Task directions » Please print every record exactly as it stands, leaving out the pictures.

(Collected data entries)
Content starts

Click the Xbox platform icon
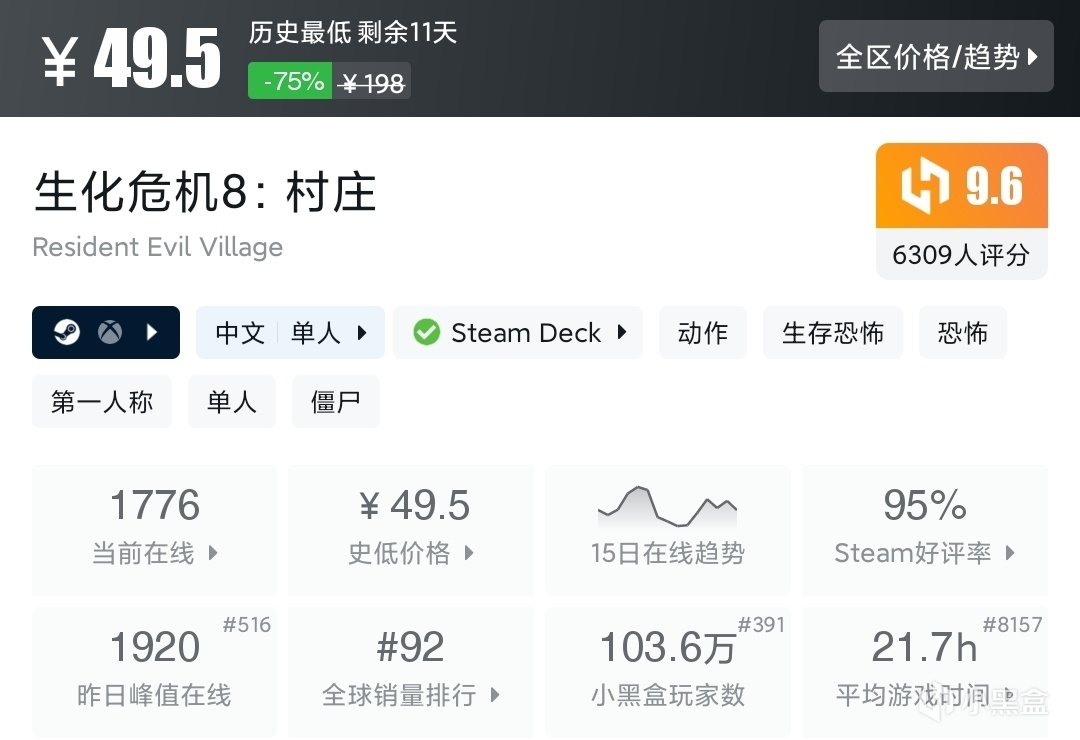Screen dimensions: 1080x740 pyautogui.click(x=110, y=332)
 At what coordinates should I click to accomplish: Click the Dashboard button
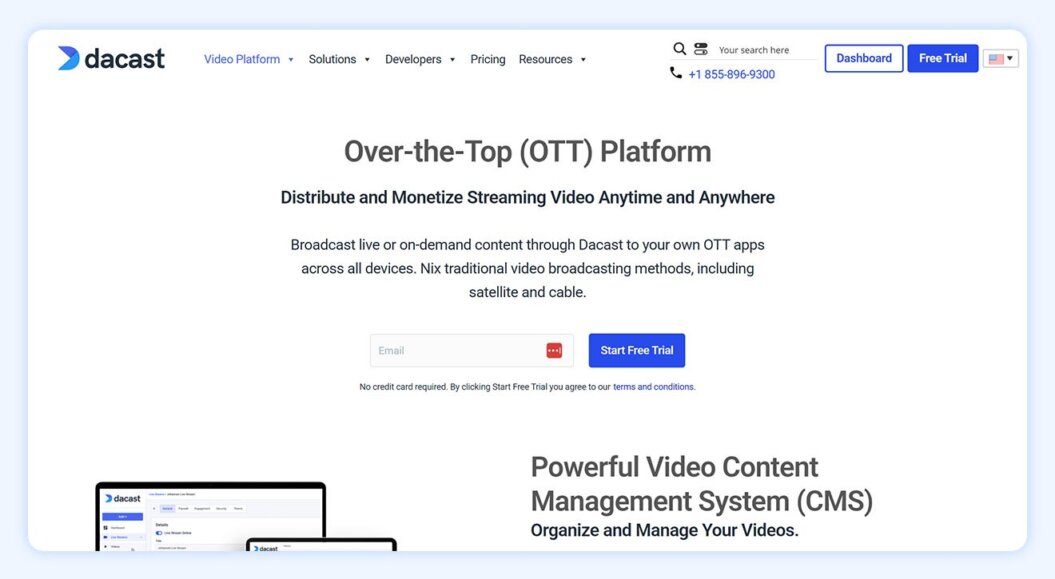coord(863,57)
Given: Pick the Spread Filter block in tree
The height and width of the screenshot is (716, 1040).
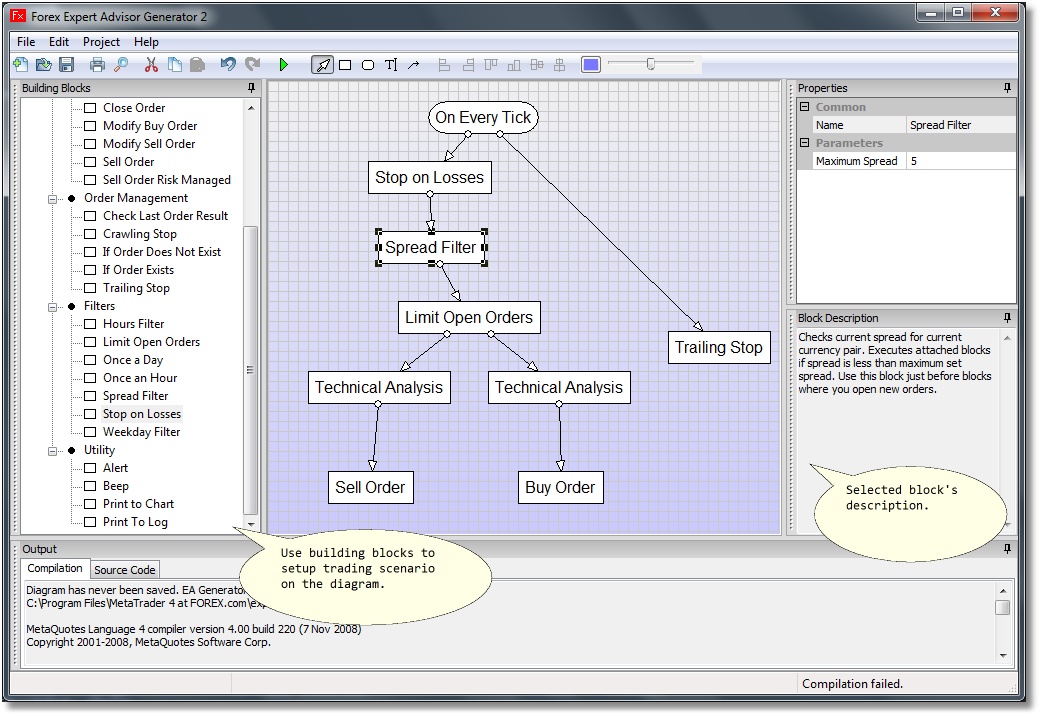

Content ends

Answer box »
Click the Xbox platform icon
Screen dimensions: 1080x740 pyautogui.click(x=110, y=332)
 At what coordinates should I click to accomplish: Click the Dashboard button
coord(863,57)
Given: Pick the Spread Filter block in tree
The height and width of the screenshot is (716, 1040).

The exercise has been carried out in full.